[LISTED ENTRIES — start]
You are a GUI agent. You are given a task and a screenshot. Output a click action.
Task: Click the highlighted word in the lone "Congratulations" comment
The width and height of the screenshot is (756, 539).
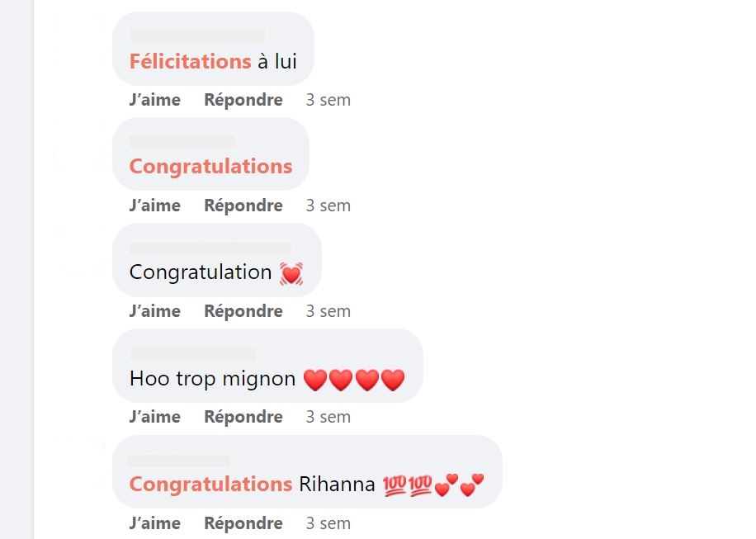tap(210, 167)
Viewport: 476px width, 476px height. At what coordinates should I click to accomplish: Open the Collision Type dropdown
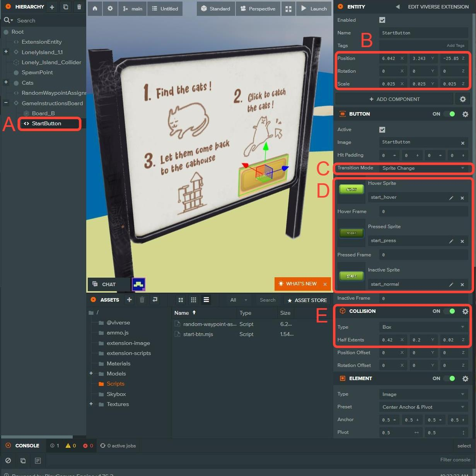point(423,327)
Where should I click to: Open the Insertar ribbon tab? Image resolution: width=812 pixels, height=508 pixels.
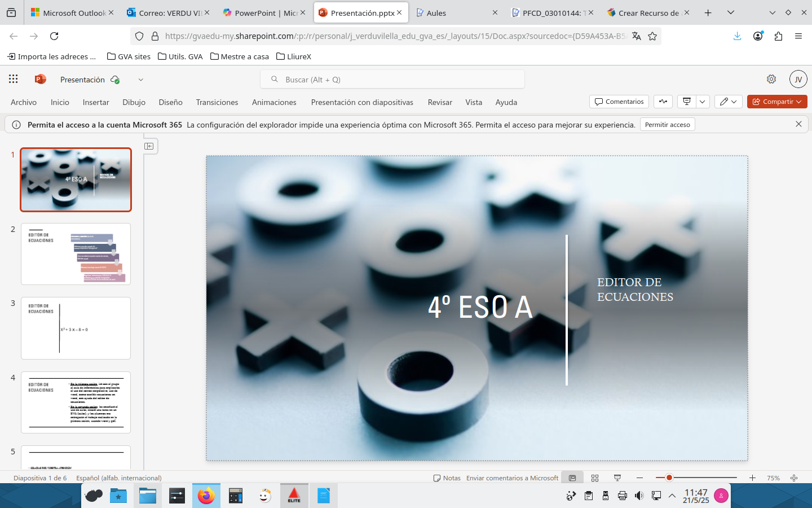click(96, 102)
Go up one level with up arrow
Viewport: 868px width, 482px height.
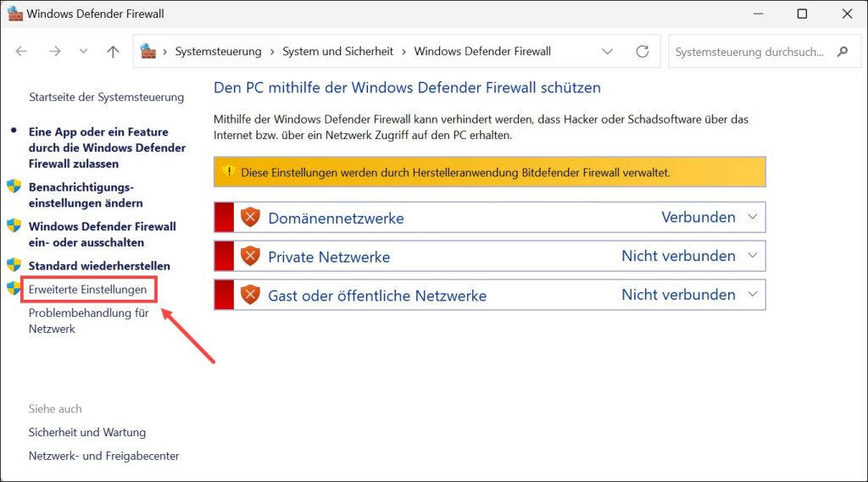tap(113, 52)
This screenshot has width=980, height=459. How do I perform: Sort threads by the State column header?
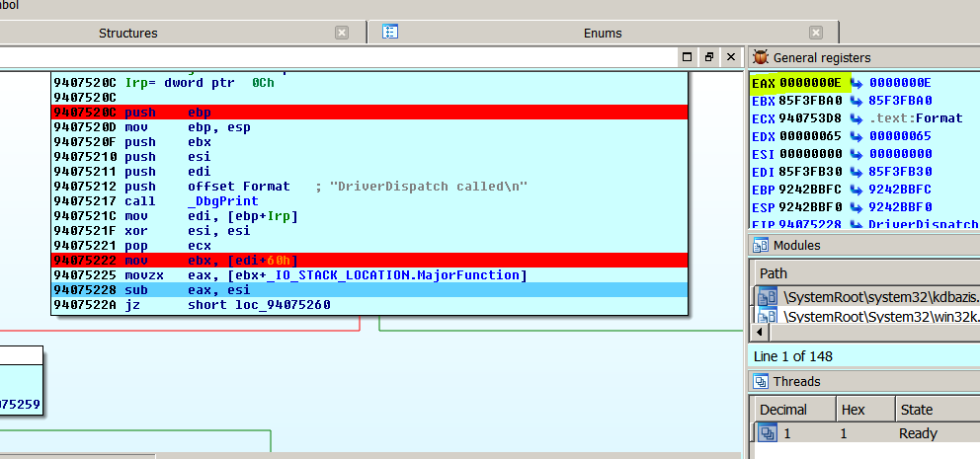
[LISTED ENTRIES — finish]
[LISTED ENTRIES — start]
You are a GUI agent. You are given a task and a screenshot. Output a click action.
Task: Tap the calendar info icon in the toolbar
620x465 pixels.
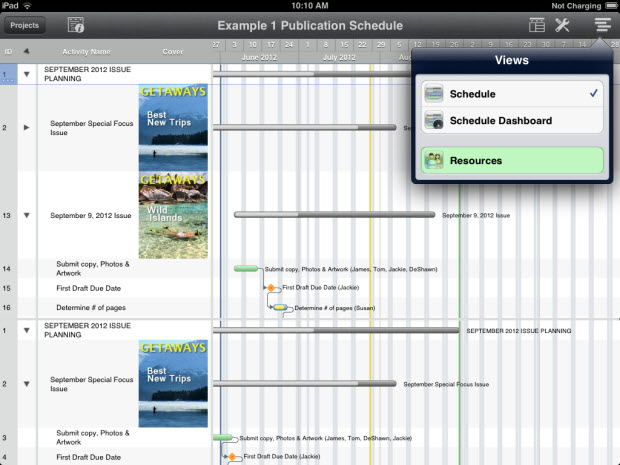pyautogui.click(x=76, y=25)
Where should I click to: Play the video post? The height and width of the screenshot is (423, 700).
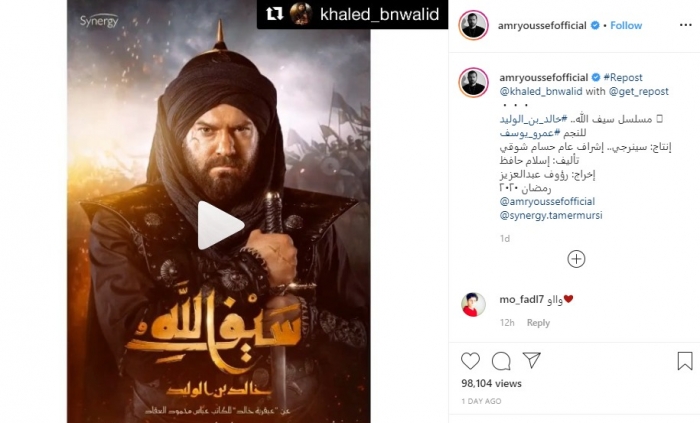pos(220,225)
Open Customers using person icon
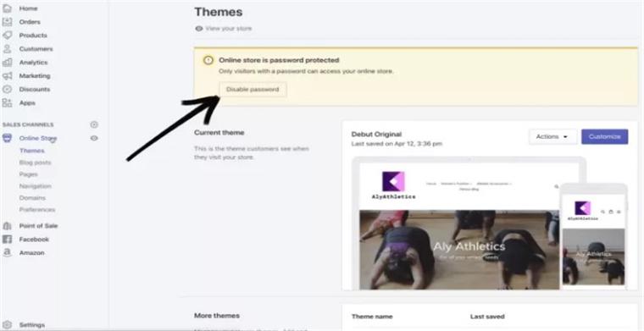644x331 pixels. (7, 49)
[LISTED ENTRIES — finish]
**EXERCISE DESCRIPTION:** Above are records; write out the lines from the one with "Go up one level with up arrow" down to the one with "This screenshot has", exactly, leaving the pictures out.

**ANSWER:**
Go up one level with up arrow
Viewport: 868px width, 482px height.
tap(113, 52)
This screenshot has width=980, height=459. How do I perform: Sort threads by the State column header?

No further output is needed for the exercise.